>> start DATA

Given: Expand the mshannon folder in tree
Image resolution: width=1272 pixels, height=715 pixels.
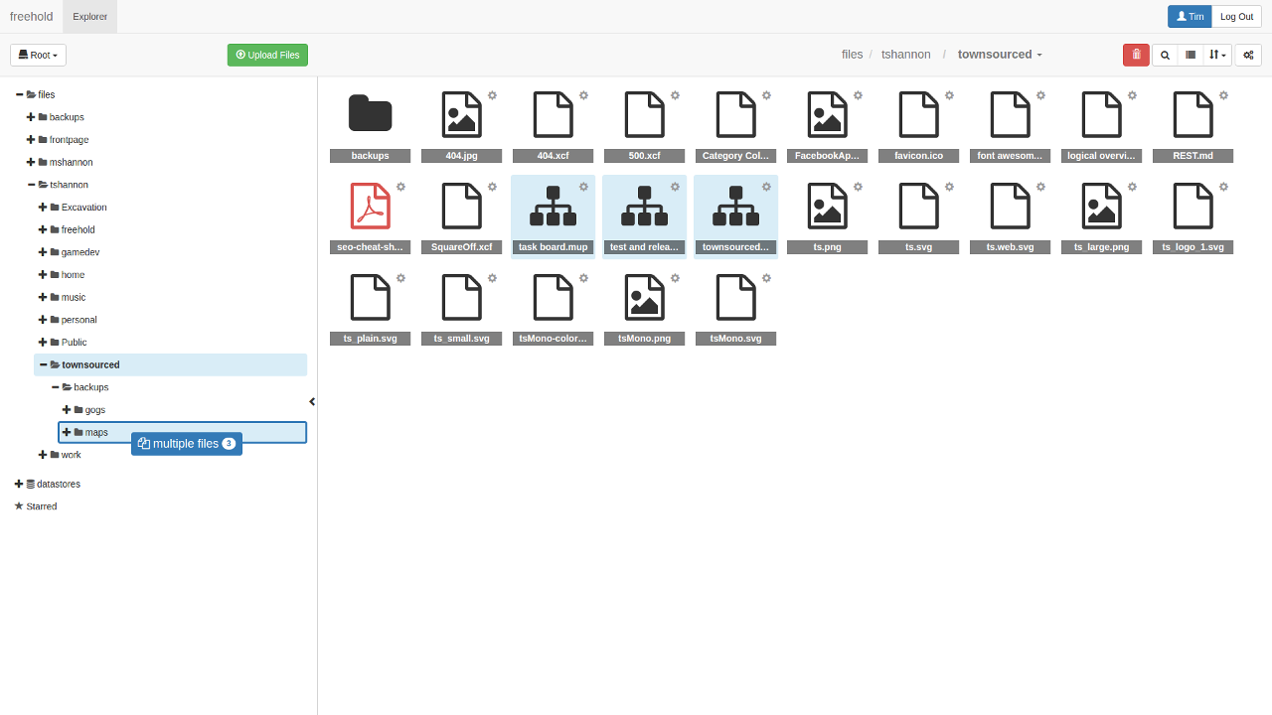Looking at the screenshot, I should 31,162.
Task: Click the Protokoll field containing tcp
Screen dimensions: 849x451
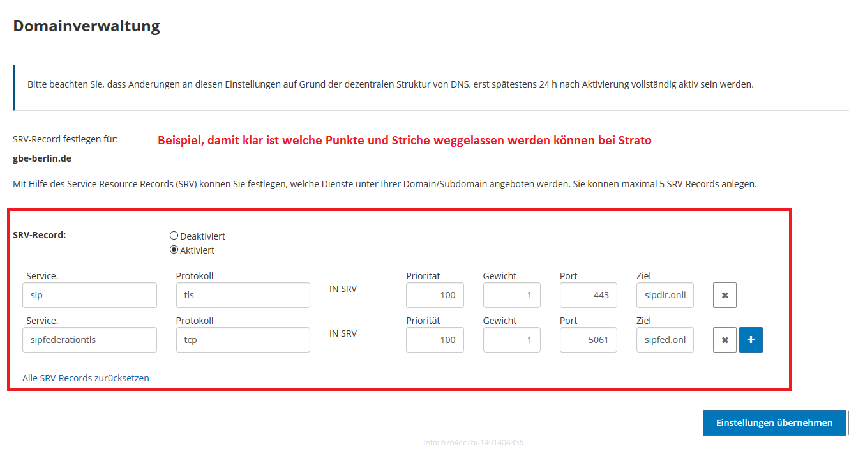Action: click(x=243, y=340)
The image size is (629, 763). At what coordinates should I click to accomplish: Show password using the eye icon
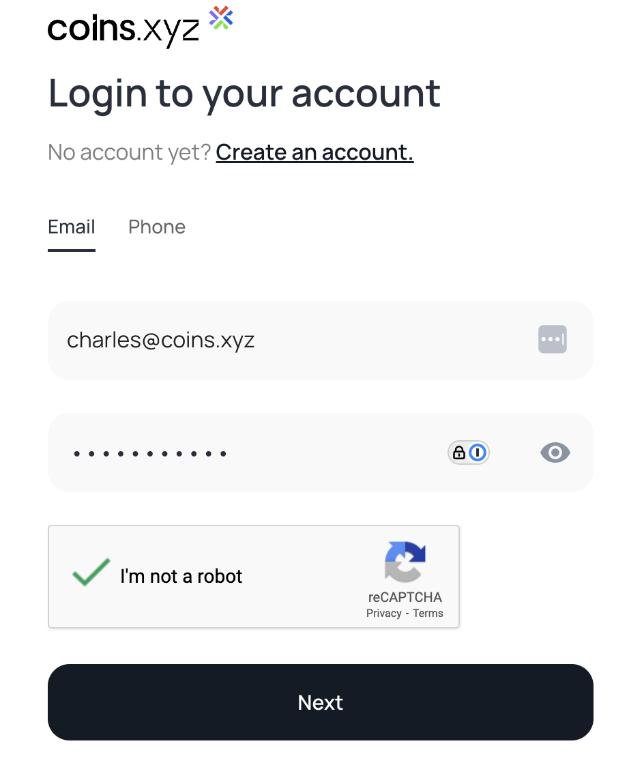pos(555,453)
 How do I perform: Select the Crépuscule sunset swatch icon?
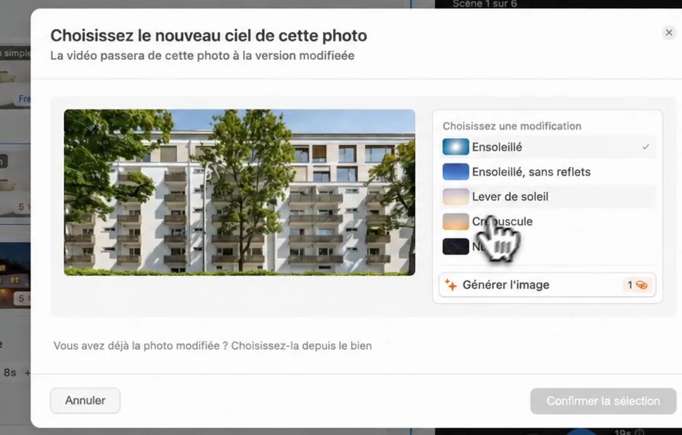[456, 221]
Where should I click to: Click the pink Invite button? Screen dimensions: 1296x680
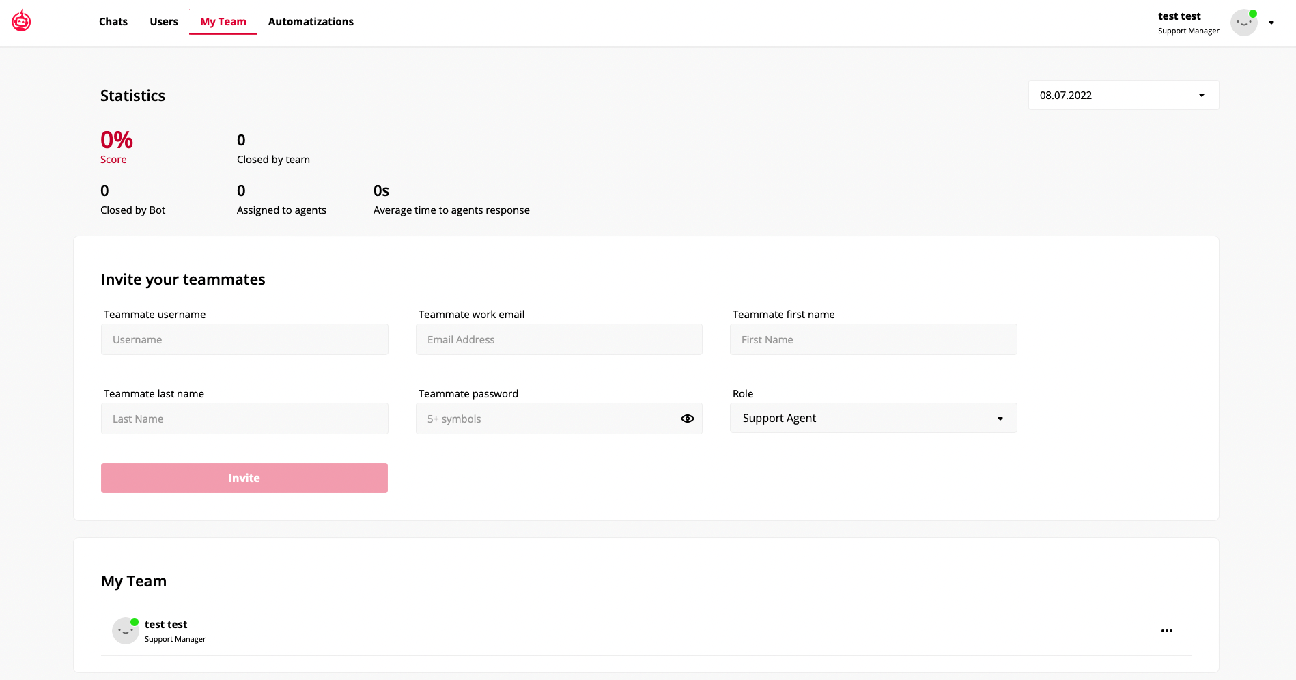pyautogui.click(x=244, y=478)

>> end DATA
>> start DATA

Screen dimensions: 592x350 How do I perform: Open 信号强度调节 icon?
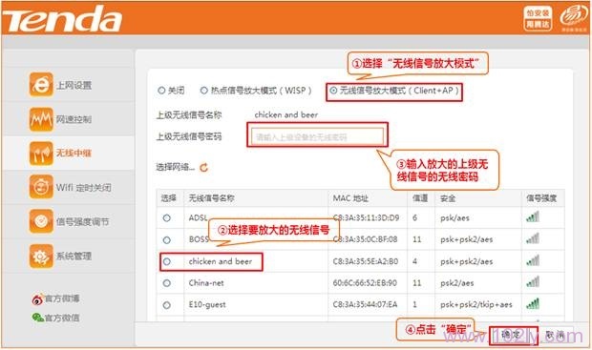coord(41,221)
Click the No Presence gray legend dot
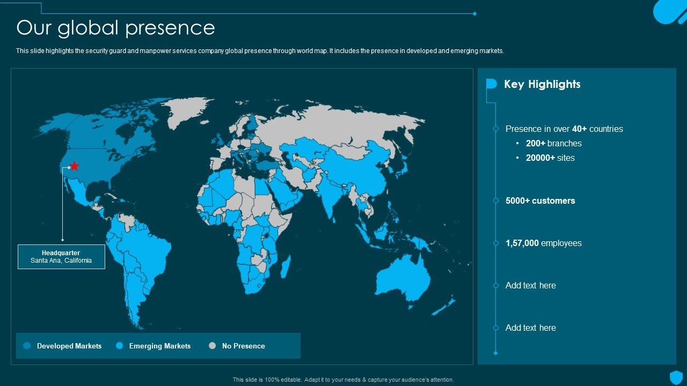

>> end DATA

**EXERCISE DESCRIPTION:**
Copy the material from the line with "Where should I" through the line with "pyautogui.click(x=244, y=478)", including both, and omit the pictures.

**RESPONSE TO THIS EXERCISE:**
Where should I click to: Click the pink Invite button? Screen dimensions: 1296x680
pyautogui.click(x=244, y=478)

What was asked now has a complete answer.